### ASSIGNMENT:
Exact repetition of the data is the whole task.

[Items from a dataset]
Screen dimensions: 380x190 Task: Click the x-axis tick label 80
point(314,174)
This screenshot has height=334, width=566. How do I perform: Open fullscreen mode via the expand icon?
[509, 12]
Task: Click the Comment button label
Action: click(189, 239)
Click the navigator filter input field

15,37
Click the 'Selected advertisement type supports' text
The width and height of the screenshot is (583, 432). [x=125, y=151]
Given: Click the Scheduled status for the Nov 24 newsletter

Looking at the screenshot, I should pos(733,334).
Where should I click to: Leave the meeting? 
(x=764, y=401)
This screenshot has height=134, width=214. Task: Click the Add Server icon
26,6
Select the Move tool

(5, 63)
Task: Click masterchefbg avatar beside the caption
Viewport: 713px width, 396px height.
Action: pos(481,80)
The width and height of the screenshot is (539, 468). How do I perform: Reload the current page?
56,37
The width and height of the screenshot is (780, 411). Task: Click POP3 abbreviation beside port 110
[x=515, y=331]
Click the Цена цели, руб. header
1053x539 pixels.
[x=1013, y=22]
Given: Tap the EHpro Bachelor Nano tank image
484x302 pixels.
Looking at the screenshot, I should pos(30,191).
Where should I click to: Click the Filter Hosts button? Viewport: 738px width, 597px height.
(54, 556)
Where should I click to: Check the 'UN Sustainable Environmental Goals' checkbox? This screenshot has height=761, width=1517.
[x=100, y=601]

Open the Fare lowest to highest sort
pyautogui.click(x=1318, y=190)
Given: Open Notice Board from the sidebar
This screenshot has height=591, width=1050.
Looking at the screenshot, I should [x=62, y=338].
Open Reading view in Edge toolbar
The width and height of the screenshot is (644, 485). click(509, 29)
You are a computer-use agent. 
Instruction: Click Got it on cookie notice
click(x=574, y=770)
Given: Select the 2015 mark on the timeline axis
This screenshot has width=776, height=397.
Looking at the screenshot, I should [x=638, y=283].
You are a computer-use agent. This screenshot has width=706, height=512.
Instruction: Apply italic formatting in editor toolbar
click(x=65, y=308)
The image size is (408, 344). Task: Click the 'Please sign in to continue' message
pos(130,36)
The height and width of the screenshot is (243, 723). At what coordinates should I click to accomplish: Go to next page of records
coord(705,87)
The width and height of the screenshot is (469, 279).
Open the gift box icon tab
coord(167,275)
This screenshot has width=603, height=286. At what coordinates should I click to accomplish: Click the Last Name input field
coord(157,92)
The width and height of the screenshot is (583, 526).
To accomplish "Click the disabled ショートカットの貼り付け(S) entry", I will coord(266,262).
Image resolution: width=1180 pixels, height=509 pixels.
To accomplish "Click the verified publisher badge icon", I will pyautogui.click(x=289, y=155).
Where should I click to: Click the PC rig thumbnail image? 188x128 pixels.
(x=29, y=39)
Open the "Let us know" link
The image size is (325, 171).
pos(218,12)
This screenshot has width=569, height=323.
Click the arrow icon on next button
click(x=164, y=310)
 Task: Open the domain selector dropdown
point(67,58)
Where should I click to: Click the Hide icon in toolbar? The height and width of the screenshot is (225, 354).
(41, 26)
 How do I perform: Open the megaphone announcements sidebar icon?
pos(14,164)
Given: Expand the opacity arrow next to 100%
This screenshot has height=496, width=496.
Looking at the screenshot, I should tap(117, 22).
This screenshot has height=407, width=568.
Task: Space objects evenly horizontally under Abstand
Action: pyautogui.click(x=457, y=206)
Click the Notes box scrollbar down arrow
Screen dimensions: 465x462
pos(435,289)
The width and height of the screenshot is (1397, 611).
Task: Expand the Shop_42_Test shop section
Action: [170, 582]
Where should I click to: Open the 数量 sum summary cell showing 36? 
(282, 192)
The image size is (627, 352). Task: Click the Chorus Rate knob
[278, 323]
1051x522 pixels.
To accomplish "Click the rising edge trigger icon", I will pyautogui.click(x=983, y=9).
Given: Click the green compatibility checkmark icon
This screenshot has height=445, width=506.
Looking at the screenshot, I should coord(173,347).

### TASK OUTPUT:
Screen dimensions: 380x190 Task: Click the x-axis tick label 80
point(314,174)
This screenshot has height=334, width=566. How do I perform: Open fullscreen mode via the expand icon?
[509, 12]
Task: Click the Comment button label
Action: click(189, 239)
Click the navigator filter input field

15,37
Click the 'Selected advertisement type supports' text
The width and height of the screenshot is (583, 432). [x=125, y=151]
Given: Click the Scheduled status for the Nov 24 newsletter

Looking at the screenshot, I should pos(733,334).
Where should I click to: Leave the meeting? 
(x=764, y=401)
This screenshot has height=134, width=214. Task: Click the Add Server icon
26,6
Select the Move tool

(5, 63)
Task: Click masterchefbg avatar beside the caption
Viewport: 713px width, 396px height.
Action: pos(481,80)
The width and height of the screenshot is (539, 468). How do I perform: Reload the current page?
56,37
The width and height of the screenshot is (780, 411). Task: Click POP3 abbreviation beside port 110
[x=515, y=331]
Click the Цена цели, руб. header
1053x539 pixels.
[x=1013, y=22]
Given: Tap the EHpro Bachelor Nano tank image
484x302 pixels.
Looking at the screenshot, I should pos(30,191).
Where should I click to: Click the Filter Hosts button? Viewport: 738px width, 597px height.
(54, 556)
Where should I click to: Check the 'UN Sustainable Environmental Goals' checkbox? This screenshot has height=761, width=1517.
[x=100, y=601]

Open the Fare lowest to highest sort
pyautogui.click(x=1318, y=190)
Given: Open Notice Board from the sidebar
This screenshot has height=591, width=1050.
Looking at the screenshot, I should [x=62, y=338].
Open Reading view in Edge toolbar
The width and height of the screenshot is (644, 485). click(509, 29)
You are a computer-use agent. 
Instruction: Click Got it on cookie notice
click(x=574, y=770)
Given: Select the 2015 mark on the timeline axis
This screenshot has width=776, height=397.
Looking at the screenshot, I should [x=638, y=283].
You are a computer-use agent. This screenshot has width=706, height=512.
Instruction: Apply italic formatting in editor toolbar
click(x=65, y=308)
The image size is (408, 344). Task: Click the 'Please sign in to continue' message
pos(130,36)
The height and width of the screenshot is (243, 723). At what coordinates should I click to accomplish: Go to next page of records
coord(705,87)
The width and height of the screenshot is (469, 279).
Open the gift box icon tab
coord(167,275)
This screenshot has width=603, height=286. At what coordinates should I click to accomplish: Click the Last Name input field
coord(157,92)
The width and height of the screenshot is (583, 526).
To accomplish "Click the disabled ショートカットの貼り付け(S) entry", I will coord(266,262).
Image resolution: width=1180 pixels, height=509 pixels.
To accomplish "Click the verified publisher badge icon", I will pyautogui.click(x=289, y=155).
Where should I click to: Click the PC rig thumbnail image? 188x128 pixels.
(x=29, y=39)
Open the "Let us know" link
The image size is (325, 171).
pos(218,12)
This screenshot has width=569, height=323.
Click the arrow icon on next button
click(x=164, y=310)
 Task: Open the domain selector dropdown
point(67,58)
Where should I click to: Click the Hide icon in toolbar? The height and width of the screenshot is (225, 354).
(41, 26)
 How do I perform: Open the megaphone announcements sidebar icon?
pos(14,164)
Given: Expand the opacity arrow next to 100%
This screenshot has height=496, width=496.
Looking at the screenshot, I should tap(117, 22).
This screenshot has height=407, width=568.
Task: Space objects evenly horizontally under Abstand
Action: pyautogui.click(x=457, y=206)
Click the Notes box scrollbar down arrow
Screen dimensions: 465x462
pos(435,289)
The width and height of the screenshot is (1397, 611).
Task: Expand the Shop_42_Test shop section
Action: [170, 582]
Where should I click to: Open the 数量 sum summary cell showing 36? 
(282, 192)
The image size is (627, 352). Task: Click the Chorus Rate knob
[278, 323]
1051x522 pixels.
To accomplish "Click the rising edge trigger icon", I will pyautogui.click(x=983, y=9).
Given: Click the green compatibility checkmark icon
This screenshot has height=445, width=506.
Looking at the screenshot, I should coord(173,347).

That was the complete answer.